The main focus of Dr. Velu’s lab is drug discovery and development. Lab work force is mainly constituted of graduate students working towards their PhD degree, undergraduate students carrying out their senior / honors research, postdoctoral trainees and occasionally research assistants. The research projects are mainly directed towards the discovery of anti-cancer and anti-infective agents. The ongoing research projects are:
Marine Alkaloid Analogs for Breast Cancer Therapy
In spite of the recent advances in computational approaches for lead identification and drug discovery, natural products remain as an important source for novel anticancer agents. In addition, natural products provide drugs with unprecedented molecular structures and bioactivity that are often inaccessible by other methods, and provide templates for future drug design. Our laboratory has focused recent research on the development of novel marine natural products and their analogs for human breast cancer therapy.
Staphylococcus aureus Sortase A inhibitors
As bacterial pathogens develop resistance to conventional antibiotics, inhibition of bacterial surface protein display offers a novel strategy against S. aureus bacterial infections. By interrupting bacterial adherence, the initial step in the pathogenesis of bacterial infections, S. aureus will be poorly equipped to cause the disease and may be more effectively cleared by host innate immune defenses and/or by antibiotics. We hypothesize that the inhibitors of the surface enzyme, sortase will render S. aureus non-adherent and consequently less virulent.
Trypanosoma Cruzi DHFR inhibitors
Chagas disease is caused by the protozoan parasite Trypanosoma cruzi (T. cruzi). Since the dihydrofolate reductase (DHFR) activity of T. cruzi (TcDHFR) is essential for the parasite, it represents a potential target for the rational drug design for Chagas disease. In order to facilitate the design of selective inhibitors of TcDHFR we have initiated a structure based drug design using the X-ray crystal structure of T. cruzi DHFR. Subtle differences in the active sites of TcDHFR and hDHFR are taken in to consideration in order to design more selective and potent inhibitors of TcDHFR.

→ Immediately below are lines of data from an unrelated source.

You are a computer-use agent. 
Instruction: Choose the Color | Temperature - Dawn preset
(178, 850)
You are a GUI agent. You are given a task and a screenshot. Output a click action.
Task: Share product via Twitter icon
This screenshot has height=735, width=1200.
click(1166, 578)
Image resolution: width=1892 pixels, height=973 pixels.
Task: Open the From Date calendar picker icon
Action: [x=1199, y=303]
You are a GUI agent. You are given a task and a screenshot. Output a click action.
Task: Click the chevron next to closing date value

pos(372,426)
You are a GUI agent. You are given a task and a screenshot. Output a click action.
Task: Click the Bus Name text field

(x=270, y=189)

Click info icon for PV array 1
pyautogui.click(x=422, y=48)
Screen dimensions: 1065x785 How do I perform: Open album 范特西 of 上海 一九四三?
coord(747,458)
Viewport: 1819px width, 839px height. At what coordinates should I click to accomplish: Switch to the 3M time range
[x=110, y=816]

Voltage Gated Sodium Channel Blockers
The ability to prevent or slow down metastasis would represent a major breakthrough in cancer therapy and dramatically improve life expectancies of cancer patients. Fortunately, our increasing understanding of the metastatic process has recently resulted in the discovery of new potential drug targets to prevent / slow metastasis. One such target is the voltage-Gated Sodium Channels (VGSC). This project is directed towards targeting VGSCs for developing drugs that prevent / slow down breast and prostate cancer metastasis.